La belleza paseaba por Venecia

Opinión | Husos y costumbres

El cólera se apodera de la ciudad y los turistas huyen; sin embargo, un hombre permanece, rendido ante la Belleza.

El Gran Canal de Venecia. (Foto: Manuel Silvestri | Reuters)
Ana García Bergua
Ciudad de México /

Ahora lee La muerte en Venecia de Thomas Mann. El cólera hindú se apodera de la ciudad y los turistas huyen, todos menos el ya maquillado y patético profesor Aschenbach, rendido ante la Belleza.

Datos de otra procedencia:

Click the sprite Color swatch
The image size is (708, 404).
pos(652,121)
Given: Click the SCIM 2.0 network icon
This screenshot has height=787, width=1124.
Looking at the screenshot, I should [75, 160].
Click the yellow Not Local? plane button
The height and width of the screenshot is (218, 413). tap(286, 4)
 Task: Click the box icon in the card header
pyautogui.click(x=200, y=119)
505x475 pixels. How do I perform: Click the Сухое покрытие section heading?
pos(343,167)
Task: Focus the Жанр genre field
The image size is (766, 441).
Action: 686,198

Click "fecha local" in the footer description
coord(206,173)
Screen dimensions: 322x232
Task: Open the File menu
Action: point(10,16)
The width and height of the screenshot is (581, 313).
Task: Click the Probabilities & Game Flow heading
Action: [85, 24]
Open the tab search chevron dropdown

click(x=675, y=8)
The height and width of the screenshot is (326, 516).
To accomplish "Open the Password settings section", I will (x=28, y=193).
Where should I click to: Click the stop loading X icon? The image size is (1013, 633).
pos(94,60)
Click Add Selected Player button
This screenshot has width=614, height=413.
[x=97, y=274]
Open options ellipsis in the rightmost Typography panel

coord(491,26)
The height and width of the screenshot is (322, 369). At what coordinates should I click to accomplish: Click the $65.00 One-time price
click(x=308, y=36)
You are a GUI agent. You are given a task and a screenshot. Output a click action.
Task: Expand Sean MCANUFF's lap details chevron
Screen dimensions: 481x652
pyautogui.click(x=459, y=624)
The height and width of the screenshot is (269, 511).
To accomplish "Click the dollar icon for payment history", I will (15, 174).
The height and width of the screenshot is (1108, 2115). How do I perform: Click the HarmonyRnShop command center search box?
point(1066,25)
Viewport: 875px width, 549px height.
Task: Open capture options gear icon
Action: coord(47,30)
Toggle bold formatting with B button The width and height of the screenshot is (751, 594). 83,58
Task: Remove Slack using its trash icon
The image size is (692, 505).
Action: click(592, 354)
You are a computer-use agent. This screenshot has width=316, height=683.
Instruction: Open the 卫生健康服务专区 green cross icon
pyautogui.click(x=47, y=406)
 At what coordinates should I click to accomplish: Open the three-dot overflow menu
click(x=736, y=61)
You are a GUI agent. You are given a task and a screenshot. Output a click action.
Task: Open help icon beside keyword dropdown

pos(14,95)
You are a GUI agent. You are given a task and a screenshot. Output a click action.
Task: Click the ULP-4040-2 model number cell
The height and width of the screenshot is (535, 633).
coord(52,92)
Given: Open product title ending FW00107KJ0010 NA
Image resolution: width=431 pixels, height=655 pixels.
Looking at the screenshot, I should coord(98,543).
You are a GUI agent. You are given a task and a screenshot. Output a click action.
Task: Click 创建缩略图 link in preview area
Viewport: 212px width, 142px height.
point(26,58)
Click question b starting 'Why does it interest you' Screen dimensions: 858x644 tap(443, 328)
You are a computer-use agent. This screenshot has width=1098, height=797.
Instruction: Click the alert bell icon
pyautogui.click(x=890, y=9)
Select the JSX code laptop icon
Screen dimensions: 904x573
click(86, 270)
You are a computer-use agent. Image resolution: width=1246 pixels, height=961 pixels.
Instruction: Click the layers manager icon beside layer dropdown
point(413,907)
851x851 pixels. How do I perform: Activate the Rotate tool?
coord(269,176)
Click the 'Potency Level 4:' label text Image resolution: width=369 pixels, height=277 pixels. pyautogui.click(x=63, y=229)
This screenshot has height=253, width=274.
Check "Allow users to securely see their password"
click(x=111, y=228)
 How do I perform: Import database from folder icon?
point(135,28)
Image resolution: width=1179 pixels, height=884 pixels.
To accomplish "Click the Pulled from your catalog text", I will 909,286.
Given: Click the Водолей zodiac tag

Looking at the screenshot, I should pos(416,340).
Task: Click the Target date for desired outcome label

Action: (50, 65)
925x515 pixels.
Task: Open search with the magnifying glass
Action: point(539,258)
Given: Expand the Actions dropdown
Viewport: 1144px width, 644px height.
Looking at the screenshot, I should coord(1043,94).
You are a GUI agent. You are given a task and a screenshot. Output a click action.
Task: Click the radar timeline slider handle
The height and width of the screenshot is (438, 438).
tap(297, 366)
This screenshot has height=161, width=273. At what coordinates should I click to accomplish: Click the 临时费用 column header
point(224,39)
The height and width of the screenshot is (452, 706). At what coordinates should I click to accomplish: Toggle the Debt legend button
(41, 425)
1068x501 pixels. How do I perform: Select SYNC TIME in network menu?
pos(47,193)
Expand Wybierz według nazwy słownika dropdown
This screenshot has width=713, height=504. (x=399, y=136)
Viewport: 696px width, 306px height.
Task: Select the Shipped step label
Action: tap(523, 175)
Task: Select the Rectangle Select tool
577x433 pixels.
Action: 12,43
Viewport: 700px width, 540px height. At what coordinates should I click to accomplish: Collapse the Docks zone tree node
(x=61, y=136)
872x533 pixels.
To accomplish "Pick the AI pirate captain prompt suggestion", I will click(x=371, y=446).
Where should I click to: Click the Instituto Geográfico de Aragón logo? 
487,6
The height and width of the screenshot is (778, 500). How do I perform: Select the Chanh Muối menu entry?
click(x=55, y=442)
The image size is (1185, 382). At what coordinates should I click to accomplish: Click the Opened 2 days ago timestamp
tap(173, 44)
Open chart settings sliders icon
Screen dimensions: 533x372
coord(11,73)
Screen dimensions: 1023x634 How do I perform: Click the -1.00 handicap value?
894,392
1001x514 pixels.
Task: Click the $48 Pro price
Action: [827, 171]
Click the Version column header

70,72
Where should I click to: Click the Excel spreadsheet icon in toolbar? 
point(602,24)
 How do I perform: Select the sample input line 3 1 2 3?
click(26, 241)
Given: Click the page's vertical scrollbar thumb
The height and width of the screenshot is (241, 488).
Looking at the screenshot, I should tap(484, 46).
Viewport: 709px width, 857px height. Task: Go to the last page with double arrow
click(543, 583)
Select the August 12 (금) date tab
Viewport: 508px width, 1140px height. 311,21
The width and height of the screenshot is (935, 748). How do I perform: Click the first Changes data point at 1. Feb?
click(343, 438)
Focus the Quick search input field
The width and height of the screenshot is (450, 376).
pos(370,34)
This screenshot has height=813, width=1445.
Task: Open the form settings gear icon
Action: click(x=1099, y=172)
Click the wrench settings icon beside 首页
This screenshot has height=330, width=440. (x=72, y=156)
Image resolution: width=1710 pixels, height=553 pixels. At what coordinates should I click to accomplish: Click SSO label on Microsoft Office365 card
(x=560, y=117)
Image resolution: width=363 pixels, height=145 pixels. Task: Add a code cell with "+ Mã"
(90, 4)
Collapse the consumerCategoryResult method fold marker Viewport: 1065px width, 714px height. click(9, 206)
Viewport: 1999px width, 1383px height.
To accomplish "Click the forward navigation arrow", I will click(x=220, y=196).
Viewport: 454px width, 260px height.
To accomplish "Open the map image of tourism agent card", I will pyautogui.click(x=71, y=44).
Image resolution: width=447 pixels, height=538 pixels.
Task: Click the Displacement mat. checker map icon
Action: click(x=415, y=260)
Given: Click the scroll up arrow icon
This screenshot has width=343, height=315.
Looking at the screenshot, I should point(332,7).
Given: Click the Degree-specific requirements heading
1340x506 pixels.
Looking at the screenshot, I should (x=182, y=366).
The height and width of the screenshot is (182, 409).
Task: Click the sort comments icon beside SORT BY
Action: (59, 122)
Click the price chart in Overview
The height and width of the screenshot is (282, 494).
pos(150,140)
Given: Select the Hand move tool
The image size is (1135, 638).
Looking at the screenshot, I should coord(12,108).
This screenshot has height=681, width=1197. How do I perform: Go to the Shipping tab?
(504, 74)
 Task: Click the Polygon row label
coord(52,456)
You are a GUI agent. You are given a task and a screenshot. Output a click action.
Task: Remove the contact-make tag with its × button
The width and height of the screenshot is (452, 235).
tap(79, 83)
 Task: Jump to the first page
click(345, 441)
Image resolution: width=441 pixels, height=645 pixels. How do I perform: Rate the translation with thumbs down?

“La Belleza es, pues, el camino del hombre sensible hacia el espíritu...”, piensa el profesor; un escritor muy respetado que ha logrado dominar la forma para que en ella se instale lo más alto del pensamiento y ahora se encuentra a la merced de Febo y Cupido, representados en el cuerpo de este hermoso muchachito de 14 años que lo trae loco.

En la película de Visconti, más célebre que la noevla, el muchachito que evocaba para el profesor la antigüedad griega fue actuado por un sueco hermosísimo que, según contó en una entrevista a sus cincuenta años, fue muy infeliz y tuvo muchas dificultades en su carrera por culpa, precisamente, de su belleza y lo que todos esperaban de ella. La cabeza de Eros con sus rizos color miel que el profesor ve surgir como una flor encima de aquel cuerpo perfecto fue para Björn Andrésen una maldición.

Pero eso no lo sabe el profesor Aschenbach, instalado en la ciudad portentosa el tiempo necesario para contemplar a Tadzio mientras escribe una página selecta —“¡Extrañas horas! ¡Fatiga extrañamente enervante! ¡Comercio curiosamente fecundo del espíritu con un cuerpo!”— y acaso un día tocar a Tadzio o hablarle, ahora que el muchacho corresponde vagamente a su mirada insistente, mientras el resto de los turistas —los alemanes como él, metódicos, son los primeros- van huyendo, dejando a Venecia desierta, a merced de la enfermedad y sus vapores malignos que trae, dicen, el Sirocco. Venecia, que ahora también está desierta: hace días circulaba la foto de una airosa medusa recorriendo sus canales. Los turistas y los profesores Aschenbach están encerrados en sus casas y el espíritu de la Belleza campa solo por los palacios para que, mudos, impotentes, enamorados y en la orilla de la enfermedad y la muerte, lo admiremos: peces, cisnes, delfines que chapotean en el agua esmeralda que antes ensuciaban las góndolas cargadas de visitantes.

Ella espera que, libre del peso y la fealdad de los turistas, aunque sea por unos meses, su hundimiento se detenga un poco. Cierra la novela y se pregunta si pasará lo mismo con nosotros, si nos hundiremos un poco menos de sólo estar ausentes de las calles, ensimismados.

Es una pena que la enfermedad y su reclusión obligada no la lleven a Venecia, pero por lo menos busca a la Belleza en los libros y a veces la logra encontrar, por ejemplo, leyendo a Thomas Mann o escuchando a Mahler, en quien se inspiró Visconti para su profesor Aschenbach. La Belleza es una puerta, desde luego.